In 1997, we presented our vision of “Tangible Bits” at the CHI ’97 conference. We proposed the concept of Tangible User Interface (TUI) that is based on physical embodiment of digital information and computation, in order to go beyond the current dominant paradigm of “Painted Bits” or Graphical User Interface (GUI). Humans have evolved a heightened ability to sense and manipulate the physical world, yet the GUI based on intangible pixels takes little advantage of this capacity. The TUI builds upon our dexterity by embodying digital information in physical space. TUIs expand the affordances of physical objects, surfaces, and spaces so they can support direct engagement with the digital world.

Through the design of a variety of TUIs, however, we have learned that TUIs are limited by the rigidity of “atoms” in comparison with the fluidity of “bits.” TUIs have limited ability to change the form or properties of physical objects in real time. This constraint can make the physical state of TUIs inconsistent with the underlying digital models.

RADICAL ATOMS

To address this challenge, we presented our new vision, “Radical Atoms,” in 2012. Radical Atoms takes a leap beyond Tangible Bits by assuming a hypothetical generation of materials that can change form and appearance dynamically, becoming as reconfigurable as pixels on a screen.

Radical Atoms is a computationally transformable and reconfigurable material that is bidirectionally coupled with an underlying digital model (bits) so that dynamic changes of physical form can be reflected in digital states in real time, and vice versa.

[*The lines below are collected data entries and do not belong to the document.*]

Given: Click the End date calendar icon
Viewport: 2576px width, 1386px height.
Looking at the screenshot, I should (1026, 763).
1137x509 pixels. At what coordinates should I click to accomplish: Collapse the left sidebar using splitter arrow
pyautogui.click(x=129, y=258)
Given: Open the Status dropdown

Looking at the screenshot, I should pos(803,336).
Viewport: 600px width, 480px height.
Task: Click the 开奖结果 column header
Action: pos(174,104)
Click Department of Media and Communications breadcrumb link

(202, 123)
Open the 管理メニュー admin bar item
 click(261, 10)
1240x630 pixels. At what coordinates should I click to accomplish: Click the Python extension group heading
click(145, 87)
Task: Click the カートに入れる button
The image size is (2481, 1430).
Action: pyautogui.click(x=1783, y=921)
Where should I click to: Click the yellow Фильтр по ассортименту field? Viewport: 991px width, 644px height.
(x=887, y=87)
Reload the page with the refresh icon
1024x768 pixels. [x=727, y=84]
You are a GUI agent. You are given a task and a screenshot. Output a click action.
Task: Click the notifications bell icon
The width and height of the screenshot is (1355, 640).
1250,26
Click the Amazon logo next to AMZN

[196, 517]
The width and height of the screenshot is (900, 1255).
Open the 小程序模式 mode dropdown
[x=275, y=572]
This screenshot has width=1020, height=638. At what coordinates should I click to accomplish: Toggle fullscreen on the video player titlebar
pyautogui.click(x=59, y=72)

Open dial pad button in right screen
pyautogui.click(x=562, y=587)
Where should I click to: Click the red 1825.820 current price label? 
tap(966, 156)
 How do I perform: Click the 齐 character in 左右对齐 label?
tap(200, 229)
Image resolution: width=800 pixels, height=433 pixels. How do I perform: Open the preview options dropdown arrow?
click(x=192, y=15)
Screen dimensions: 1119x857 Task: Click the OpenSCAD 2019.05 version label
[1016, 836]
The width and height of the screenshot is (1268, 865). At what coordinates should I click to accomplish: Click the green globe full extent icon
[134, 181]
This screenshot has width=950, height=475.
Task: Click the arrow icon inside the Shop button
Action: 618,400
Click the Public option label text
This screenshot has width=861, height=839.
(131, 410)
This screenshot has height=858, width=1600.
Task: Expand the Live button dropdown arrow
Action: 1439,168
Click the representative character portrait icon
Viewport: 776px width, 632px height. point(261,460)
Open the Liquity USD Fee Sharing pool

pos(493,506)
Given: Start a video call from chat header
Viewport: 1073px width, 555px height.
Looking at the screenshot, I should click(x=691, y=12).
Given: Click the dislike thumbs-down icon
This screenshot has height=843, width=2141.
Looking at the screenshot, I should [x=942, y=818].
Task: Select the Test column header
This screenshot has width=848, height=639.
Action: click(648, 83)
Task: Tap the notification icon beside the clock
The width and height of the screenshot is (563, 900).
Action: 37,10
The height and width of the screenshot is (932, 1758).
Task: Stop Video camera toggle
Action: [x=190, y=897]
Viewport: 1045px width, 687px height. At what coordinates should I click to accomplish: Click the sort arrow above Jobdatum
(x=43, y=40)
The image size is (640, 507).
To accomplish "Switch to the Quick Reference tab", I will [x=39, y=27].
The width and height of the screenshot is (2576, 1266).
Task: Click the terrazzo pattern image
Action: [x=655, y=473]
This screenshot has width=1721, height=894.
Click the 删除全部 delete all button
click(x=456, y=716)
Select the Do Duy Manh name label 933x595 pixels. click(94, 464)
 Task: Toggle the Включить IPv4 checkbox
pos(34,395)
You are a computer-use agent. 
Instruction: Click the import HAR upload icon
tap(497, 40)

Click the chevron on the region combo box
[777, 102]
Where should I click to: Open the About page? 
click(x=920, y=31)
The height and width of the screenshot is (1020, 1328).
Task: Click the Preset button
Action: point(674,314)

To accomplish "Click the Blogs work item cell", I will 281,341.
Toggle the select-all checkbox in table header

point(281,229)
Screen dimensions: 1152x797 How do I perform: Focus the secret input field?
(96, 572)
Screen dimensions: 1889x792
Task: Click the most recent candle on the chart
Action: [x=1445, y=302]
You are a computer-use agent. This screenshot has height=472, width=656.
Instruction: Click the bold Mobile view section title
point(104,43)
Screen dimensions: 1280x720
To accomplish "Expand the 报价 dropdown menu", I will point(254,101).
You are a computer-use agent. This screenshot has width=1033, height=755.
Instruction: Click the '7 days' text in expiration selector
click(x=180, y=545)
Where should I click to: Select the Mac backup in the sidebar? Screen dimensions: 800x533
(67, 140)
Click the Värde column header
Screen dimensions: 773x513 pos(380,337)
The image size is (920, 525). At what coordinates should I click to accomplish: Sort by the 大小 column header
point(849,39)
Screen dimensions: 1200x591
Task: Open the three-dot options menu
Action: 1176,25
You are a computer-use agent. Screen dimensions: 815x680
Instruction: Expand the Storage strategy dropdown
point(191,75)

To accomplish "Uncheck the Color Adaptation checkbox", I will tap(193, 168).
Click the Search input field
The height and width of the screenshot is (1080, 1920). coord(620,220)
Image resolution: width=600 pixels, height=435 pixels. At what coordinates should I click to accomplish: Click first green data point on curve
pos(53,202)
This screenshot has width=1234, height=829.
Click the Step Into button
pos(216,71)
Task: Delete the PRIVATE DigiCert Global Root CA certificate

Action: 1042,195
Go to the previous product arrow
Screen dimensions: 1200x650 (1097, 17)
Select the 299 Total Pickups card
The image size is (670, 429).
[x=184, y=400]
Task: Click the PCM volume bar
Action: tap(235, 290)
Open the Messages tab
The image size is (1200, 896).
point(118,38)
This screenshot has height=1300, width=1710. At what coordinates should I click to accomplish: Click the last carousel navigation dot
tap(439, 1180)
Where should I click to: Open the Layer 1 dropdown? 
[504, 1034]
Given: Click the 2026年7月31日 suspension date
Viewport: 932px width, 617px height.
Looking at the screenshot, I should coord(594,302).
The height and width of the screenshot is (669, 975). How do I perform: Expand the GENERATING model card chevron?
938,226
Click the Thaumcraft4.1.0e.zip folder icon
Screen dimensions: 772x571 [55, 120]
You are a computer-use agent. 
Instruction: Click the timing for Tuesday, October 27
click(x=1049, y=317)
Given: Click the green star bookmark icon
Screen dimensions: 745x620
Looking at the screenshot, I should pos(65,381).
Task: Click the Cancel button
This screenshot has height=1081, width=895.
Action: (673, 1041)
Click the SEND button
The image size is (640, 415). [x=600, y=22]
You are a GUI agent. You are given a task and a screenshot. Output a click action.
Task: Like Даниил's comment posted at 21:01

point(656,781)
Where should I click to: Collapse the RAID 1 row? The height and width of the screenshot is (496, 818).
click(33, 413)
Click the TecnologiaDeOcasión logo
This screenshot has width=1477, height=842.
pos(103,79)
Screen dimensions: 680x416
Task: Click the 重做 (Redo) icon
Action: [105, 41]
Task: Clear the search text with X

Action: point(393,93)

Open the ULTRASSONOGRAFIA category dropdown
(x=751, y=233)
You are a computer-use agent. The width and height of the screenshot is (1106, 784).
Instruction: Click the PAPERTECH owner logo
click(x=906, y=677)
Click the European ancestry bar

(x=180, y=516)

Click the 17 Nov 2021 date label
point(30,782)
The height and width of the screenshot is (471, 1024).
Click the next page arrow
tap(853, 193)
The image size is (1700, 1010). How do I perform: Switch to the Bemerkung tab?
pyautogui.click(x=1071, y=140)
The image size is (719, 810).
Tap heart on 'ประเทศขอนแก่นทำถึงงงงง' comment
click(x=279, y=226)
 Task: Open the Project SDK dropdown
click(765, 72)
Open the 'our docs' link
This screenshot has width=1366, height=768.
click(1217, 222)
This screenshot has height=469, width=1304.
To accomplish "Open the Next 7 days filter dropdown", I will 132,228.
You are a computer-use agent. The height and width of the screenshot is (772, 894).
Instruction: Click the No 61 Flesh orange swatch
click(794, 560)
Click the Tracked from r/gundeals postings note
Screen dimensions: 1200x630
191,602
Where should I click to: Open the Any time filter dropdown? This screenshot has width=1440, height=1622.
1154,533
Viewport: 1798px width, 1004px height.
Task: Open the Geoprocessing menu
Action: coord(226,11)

Radical Atoms is the future material that can transform their shape, conform to constraints, and inform the users of their affordances. Radical Atoms is a vision for the future of human-material interaction, in which all digital information has a physical manifestation so that we can interact directly with it. We no longer think of designing the interface, but rather of the interface itself as material. We may call it “Material User Interface (MUI).”